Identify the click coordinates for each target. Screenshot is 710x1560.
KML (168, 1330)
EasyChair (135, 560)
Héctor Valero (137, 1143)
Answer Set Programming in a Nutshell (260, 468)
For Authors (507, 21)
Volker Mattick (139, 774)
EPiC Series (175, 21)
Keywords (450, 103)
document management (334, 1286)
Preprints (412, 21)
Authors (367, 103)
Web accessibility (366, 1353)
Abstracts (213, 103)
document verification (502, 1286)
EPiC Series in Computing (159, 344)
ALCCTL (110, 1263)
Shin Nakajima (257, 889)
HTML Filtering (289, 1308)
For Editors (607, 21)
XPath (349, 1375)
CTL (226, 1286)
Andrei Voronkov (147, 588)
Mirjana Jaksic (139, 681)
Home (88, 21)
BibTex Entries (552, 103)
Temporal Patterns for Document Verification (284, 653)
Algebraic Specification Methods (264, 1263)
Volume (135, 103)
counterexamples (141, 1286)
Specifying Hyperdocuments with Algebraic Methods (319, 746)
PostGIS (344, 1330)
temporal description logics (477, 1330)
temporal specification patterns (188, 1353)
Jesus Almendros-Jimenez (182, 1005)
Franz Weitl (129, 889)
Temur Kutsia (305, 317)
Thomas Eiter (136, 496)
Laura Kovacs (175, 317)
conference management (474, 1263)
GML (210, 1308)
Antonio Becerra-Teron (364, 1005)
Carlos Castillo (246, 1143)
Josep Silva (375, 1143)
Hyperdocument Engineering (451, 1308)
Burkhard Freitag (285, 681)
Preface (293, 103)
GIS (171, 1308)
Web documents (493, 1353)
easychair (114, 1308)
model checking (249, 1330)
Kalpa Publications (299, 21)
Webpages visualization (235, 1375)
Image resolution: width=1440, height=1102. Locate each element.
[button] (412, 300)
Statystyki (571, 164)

################

→ **Set problem**: From the listing above, extract every line that contains the string "management". Treat uppercase and lowercase letters as distinct.

→ **Result**:
document management (334, 1286)
conference management (474, 1263)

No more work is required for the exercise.